Rows from a pointing dataset
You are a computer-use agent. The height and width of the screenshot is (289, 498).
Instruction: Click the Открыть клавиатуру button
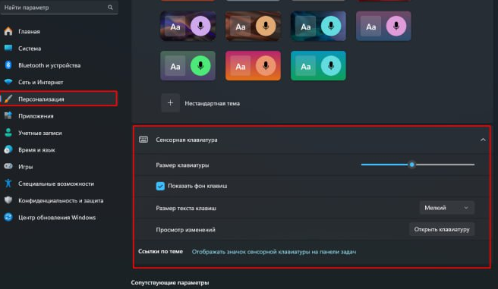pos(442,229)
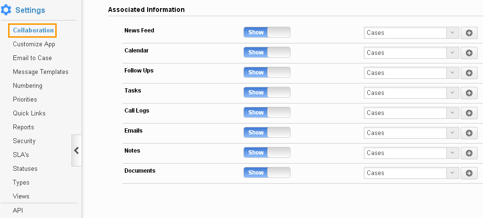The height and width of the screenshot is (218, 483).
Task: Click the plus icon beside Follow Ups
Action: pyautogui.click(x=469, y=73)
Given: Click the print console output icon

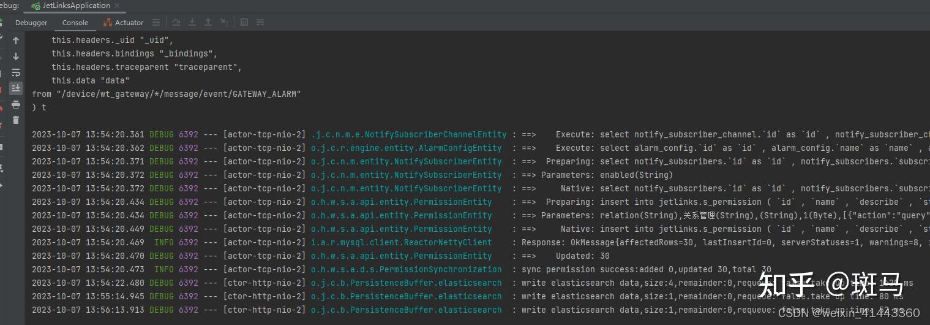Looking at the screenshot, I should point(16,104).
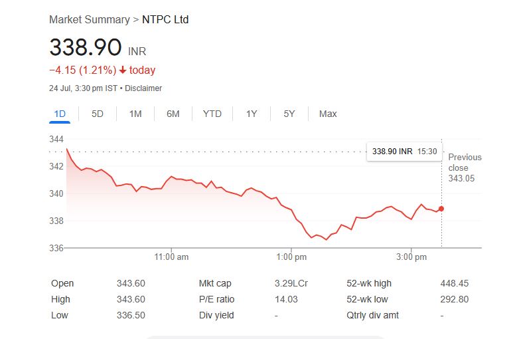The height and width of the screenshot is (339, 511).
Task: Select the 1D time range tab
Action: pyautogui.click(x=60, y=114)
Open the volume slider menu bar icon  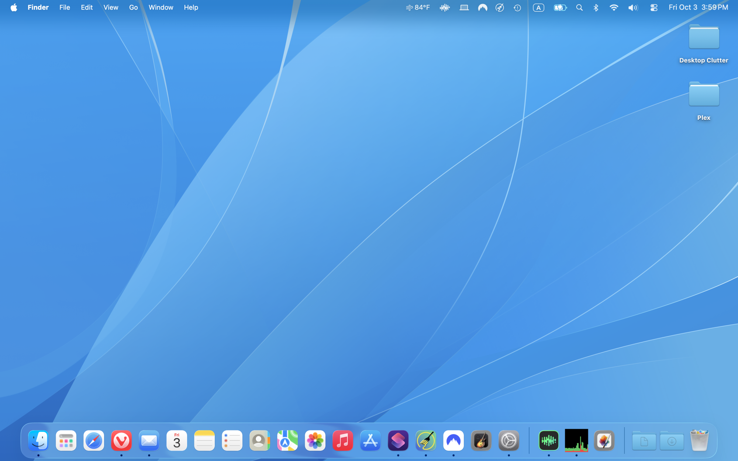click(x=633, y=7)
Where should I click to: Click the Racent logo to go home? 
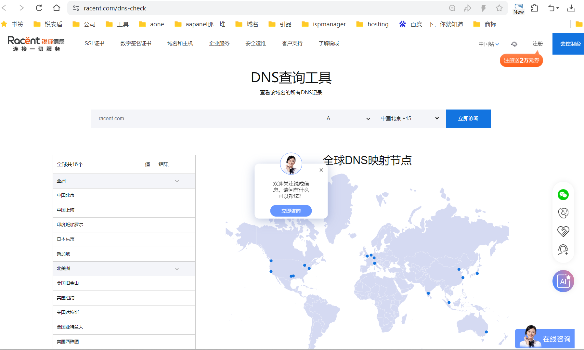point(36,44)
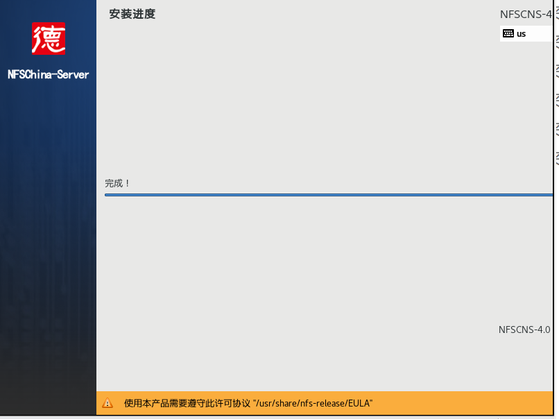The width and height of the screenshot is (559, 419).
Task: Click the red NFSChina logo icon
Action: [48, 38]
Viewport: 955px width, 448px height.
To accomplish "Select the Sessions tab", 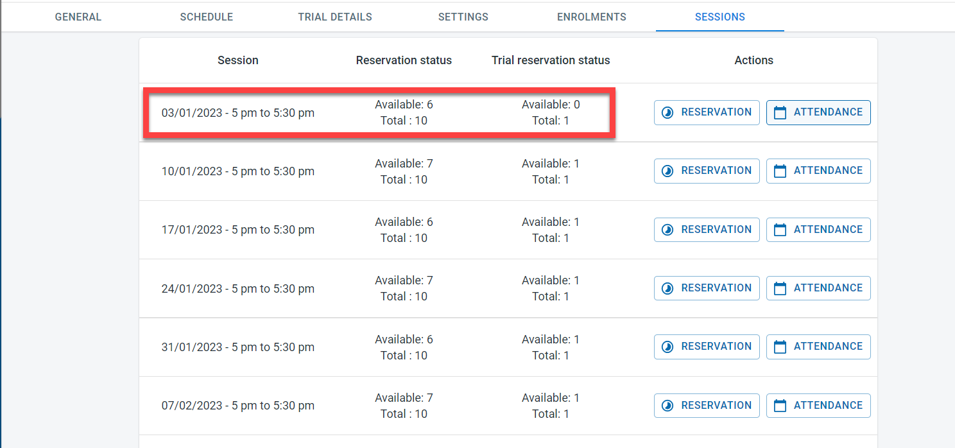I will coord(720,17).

Exercise details =>
Starting at the first line of the rows and ending with the line that contains "Action: pyautogui.click(x=469, y=73)", both included, format those lines as a JSON list of strings with one string per line and no blank lines. Leave the pictures out.

Response to this exercise =>
[
  "You are a computer-use agent. The height and width of the screenshot is (289, 498).",
  "Instruction: Click the Открыть клавиатуру button",
  "pos(442,229)",
  "The height and width of the screenshot is (218, 483).",
  "Task: Click the plus icon beside Follow Ups",
  "Action: pyautogui.click(x=469, y=73)"
]